---------- Recorded information
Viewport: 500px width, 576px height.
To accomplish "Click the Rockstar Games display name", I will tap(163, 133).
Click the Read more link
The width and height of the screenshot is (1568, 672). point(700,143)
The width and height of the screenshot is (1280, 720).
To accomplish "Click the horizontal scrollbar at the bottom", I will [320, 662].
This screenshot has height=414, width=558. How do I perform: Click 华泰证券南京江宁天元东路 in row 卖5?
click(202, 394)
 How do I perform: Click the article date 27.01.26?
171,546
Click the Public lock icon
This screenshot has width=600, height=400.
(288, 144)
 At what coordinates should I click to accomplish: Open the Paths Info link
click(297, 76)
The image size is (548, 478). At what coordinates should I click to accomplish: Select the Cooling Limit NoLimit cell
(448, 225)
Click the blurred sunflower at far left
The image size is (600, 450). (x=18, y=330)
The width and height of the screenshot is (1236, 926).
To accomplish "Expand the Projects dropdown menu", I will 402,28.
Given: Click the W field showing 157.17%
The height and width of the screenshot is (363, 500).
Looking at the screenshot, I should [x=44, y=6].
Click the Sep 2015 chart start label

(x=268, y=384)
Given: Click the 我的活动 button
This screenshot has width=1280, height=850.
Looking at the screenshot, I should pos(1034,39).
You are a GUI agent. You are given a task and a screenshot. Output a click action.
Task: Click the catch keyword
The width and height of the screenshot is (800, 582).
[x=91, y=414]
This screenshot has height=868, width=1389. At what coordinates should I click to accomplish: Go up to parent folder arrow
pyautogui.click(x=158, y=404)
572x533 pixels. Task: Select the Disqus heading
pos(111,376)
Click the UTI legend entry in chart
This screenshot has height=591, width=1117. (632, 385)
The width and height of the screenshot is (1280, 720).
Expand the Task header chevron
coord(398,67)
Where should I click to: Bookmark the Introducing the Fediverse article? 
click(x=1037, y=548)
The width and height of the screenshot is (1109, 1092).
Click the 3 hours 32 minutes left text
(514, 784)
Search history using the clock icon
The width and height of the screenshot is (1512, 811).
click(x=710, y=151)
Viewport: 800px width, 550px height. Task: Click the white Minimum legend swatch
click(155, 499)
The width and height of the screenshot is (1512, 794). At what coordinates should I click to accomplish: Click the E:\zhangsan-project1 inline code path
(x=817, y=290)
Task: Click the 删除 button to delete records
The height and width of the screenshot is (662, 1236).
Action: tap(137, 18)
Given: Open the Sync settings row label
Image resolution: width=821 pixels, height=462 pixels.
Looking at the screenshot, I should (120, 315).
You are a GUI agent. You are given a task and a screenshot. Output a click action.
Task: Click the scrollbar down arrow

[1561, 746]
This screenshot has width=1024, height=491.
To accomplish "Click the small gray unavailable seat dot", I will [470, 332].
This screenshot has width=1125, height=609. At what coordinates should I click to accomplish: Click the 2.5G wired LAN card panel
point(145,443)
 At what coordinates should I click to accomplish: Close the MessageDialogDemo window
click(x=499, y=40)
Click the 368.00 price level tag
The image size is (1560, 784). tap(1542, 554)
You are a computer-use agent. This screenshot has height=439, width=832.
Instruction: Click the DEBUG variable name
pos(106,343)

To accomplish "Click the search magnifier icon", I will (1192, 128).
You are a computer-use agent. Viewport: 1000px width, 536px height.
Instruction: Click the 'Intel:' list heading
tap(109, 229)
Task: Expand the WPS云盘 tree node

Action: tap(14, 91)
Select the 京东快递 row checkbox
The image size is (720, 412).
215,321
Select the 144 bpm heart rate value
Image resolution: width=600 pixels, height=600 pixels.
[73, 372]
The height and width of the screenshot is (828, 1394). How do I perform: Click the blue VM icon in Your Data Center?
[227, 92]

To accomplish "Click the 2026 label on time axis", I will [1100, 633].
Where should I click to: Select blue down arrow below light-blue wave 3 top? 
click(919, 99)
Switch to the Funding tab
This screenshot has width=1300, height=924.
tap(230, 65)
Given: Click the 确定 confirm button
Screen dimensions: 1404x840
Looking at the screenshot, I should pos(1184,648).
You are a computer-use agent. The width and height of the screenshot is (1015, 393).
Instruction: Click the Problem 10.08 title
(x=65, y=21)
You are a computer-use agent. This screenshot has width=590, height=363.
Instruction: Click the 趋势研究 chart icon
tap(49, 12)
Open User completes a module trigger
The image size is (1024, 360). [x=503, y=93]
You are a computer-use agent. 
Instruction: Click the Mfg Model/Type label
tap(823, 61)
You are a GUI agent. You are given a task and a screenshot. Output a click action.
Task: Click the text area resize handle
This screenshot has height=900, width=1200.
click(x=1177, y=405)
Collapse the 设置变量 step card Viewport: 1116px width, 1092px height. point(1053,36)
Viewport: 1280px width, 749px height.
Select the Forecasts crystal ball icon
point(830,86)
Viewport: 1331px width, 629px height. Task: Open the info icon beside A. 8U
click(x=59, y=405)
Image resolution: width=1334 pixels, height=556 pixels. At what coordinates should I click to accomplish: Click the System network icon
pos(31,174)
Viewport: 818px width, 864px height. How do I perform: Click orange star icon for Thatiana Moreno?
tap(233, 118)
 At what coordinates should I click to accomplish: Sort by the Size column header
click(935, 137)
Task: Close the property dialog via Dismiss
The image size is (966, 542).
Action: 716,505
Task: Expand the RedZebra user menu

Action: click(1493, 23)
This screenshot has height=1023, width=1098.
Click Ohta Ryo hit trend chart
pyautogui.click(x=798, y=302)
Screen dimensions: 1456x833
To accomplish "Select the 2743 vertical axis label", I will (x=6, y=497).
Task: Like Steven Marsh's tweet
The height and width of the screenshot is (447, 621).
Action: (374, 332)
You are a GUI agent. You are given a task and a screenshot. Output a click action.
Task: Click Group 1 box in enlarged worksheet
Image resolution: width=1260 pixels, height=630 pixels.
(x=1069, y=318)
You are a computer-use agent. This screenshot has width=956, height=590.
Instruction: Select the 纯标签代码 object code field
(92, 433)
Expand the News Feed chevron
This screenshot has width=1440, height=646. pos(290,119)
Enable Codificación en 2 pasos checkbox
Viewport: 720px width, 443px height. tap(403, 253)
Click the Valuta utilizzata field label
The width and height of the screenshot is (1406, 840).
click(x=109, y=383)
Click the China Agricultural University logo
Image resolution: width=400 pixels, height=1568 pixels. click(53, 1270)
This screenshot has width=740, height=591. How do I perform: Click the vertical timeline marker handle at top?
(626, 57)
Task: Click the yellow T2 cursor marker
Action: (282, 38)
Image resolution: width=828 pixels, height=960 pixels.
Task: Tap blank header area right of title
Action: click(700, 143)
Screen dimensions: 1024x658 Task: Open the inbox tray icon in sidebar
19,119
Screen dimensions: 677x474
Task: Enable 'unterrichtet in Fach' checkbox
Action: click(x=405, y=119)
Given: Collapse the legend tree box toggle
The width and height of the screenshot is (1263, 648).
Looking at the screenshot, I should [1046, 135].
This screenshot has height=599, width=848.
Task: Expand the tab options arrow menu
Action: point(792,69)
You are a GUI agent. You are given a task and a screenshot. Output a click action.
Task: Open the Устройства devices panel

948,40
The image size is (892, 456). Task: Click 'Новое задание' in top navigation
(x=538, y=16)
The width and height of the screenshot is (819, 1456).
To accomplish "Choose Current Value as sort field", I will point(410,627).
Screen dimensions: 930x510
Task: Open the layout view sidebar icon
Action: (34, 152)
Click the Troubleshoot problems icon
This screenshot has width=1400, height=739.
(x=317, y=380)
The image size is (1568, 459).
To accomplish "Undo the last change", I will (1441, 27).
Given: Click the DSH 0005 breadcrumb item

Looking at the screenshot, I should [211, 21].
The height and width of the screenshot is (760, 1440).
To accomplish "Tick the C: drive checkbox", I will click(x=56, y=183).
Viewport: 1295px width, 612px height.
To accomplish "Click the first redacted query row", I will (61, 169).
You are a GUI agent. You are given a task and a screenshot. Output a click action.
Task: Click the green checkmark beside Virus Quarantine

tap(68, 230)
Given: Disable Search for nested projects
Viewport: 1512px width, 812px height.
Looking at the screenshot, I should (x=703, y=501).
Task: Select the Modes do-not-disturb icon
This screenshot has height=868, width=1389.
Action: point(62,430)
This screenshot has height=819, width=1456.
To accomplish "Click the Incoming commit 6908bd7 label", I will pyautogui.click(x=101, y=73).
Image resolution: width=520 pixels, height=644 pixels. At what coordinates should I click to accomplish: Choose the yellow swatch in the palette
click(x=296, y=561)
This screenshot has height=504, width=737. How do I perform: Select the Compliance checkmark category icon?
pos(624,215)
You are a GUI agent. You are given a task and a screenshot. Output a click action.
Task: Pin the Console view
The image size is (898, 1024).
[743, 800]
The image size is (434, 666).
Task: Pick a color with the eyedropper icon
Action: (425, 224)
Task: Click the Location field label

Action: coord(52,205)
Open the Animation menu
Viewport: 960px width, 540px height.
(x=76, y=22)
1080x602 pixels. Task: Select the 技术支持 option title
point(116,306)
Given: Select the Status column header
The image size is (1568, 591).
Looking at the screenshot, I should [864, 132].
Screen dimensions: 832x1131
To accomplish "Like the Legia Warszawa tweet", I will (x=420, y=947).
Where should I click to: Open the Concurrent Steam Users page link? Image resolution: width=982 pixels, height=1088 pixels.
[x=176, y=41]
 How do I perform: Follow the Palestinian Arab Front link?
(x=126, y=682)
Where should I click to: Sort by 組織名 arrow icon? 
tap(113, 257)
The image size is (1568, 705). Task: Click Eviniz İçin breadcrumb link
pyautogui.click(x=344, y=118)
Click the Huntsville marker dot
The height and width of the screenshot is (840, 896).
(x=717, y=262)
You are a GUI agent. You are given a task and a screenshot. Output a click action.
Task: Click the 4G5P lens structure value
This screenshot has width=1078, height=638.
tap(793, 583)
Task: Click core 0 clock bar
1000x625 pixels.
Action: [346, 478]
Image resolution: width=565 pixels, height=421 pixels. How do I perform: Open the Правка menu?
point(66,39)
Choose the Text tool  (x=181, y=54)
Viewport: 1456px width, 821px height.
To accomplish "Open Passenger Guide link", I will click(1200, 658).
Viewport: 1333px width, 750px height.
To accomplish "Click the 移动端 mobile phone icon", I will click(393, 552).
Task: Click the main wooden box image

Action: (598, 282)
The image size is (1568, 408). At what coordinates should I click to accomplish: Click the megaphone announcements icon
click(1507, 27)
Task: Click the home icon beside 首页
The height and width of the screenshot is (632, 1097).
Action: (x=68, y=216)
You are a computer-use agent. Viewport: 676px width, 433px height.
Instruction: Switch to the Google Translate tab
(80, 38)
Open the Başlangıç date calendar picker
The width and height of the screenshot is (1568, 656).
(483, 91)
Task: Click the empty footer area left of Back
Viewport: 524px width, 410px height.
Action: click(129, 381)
--------------------
▶ [What is expected]:
Return only the lines above that run from the opening line through the line containing "Given: Click the W field showing 157.17%", exactly as written.

▶ [Completed task]:
Viewport: 500px width, 576px height.
To accomplish "Click the Rockstar Games display name", I will tap(163, 133).
Click the Read more link
The width and height of the screenshot is (1568, 672). point(700,143)
The width and height of the screenshot is (1280, 720).
To accomplish "Click the horizontal scrollbar at the bottom", I will [320, 662].
This screenshot has height=414, width=558. How do I perform: Click 华泰证券南京江宁天元东路 in row 卖5?
click(202, 394)
 How do I perform: Click the article date 27.01.26?
171,546
Click the Public lock icon
This screenshot has width=600, height=400.
(288, 144)
 At what coordinates should I click to accomplish: Open the Paths Info link
click(297, 76)
The image size is (548, 478). At what coordinates should I click to accomplish: Select the Cooling Limit NoLimit cell
(448, 225)
Click the blurred sunflower at far left
The image size is (600, 450). (x=18, y=330)
The width and height of the screenshot is (1236, 926).
To accomplish "Expand the Projects dropdown menu", I will 402,28.
Given: Click the W field showing 157.17%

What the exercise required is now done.